TASK PROMPT –
Every line of the material must come back exactly as given.

※

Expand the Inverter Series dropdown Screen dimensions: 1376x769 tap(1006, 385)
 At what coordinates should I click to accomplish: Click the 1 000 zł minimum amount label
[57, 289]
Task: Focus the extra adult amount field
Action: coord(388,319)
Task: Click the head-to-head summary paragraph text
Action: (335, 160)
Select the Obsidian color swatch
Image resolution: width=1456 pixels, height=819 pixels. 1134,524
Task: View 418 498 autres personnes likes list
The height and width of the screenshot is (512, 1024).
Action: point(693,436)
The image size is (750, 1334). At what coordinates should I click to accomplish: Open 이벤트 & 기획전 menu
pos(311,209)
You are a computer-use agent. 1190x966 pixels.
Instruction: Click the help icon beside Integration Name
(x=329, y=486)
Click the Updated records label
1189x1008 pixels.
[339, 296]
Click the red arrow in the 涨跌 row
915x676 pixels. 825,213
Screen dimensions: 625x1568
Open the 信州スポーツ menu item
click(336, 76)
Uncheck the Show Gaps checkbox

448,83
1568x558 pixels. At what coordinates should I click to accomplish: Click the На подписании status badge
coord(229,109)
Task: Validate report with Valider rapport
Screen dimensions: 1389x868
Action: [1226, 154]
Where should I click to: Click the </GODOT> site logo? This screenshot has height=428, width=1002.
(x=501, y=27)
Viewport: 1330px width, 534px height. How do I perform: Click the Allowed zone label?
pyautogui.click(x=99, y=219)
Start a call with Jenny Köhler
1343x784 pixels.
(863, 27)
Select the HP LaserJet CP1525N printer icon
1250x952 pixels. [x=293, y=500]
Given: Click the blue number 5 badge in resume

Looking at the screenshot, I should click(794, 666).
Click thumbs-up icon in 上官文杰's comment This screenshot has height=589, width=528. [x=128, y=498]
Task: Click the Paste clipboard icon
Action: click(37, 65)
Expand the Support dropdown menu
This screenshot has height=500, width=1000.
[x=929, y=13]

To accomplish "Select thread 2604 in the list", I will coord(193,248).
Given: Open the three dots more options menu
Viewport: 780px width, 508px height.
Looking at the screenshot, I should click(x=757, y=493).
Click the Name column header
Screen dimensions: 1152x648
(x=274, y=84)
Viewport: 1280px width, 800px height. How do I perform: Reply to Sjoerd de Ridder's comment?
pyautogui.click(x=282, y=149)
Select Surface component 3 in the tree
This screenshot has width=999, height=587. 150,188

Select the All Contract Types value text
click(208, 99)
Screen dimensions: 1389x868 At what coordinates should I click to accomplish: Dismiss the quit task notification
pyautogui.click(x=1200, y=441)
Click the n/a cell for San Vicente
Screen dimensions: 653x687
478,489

※

ANSWER TO THE PROBLEM –
Expand the Inverter Series dropdown Screen dimensions: 1376x769 tap(1006, 385)
 At what coordinates should I click to accomplish: Click the 1 000 zł minimum amount label
[57, 289]
Task: Focus the extra adult amount field
Action: coord(388,319)
Task: Click the head-to-head summary paragraph text
Action: (335, 160)
Select the Obsidian color swatch
Image resolution: width=1456 pixels, height=819 pixels. 1134,524
Task: View 418 498 autres personnes likes list
The height and width of the screenshot is (512, 1024).
Action: point(693,436)
The image size is (750, 1334). At what coordinates should I click to accomplish: Open 이벤트 & 기획전 menu
pos(311,209)
You are a computer-use agent. 1190x966 pixels.
Instruction: Click the help icon beside Integration Name
(x=329, y=486)
Click the Updated records label
1189x1008 pixels.
[339, 296]
Click the red arrow in the 涨跌 row
915x676 pixels. 825,213
Screen dimensions: 625x1568
Open the 信州スポーツ menu item
click(336, 76)
Uncheck the Show Gaps checkbox

448,83
1568x558 pixels. At what coordinates should I click to accomplish: Click the На подписании status badge
coord(229,109)
Task: Validate report with Valider rapport
Screen dimensions: 1389x868
Action: [1226, 154]
Where should I click to: Click the </GODOT> site logo? This screenshot has height=428, width=1002.
(x=501, y=27)
Viewport: 1330px width, 534px height. How do I perform: Click the Allowed zone label?
pyautogui.click(x=99, y=219)
Start a call with Jenny Köhler
1343x784 pixels.
(863, 27)
Select the HP LaserJet CP1525N printer icon
1250x952 pixels. [x=293, y=500]
Given: Click the blue number 5 badge in resume

Looking at the screenshot, I should click(794, 666).
Click thumbs-up icon in 上官文杰's comment This screenshot has height=589, width=528. [x=128, y=498]
Task: Click the Paste clipboard icon
Action: click(37, 65)
Expand the Support dropdown menu
This screenshot has height=500, width=1000.
[x=929, y=13]

To accomplish "Select thread 2604 in the list", I will coord(193,248).
Given: Open the three dots more options menu
Viewport: 780px width, 508px height.
Looking at the screenshot, I should click(x=757, y=493).
Click the Name column header
Screen dimensions: 1152x648
(x=274, y=84)
Viewport: 1280px width, 800px height. How do I perform: Reply to Sjoerd de Ridder's comment?
pyautogui.click(x=282, y=149)
Select Surface component 3 in the tree
This screenshot has width=999, height=587. 150,188

Select the All Contract Types value text
click(208, 99)
Screen dimensions: 1389x868 At what coordinates should I click to accomplish: Dismiss the quit task notification
pyautogui.click(x=1200, y=441)
Click the n/a cell for San Vicente
Screen dimensions: 653x687
478,489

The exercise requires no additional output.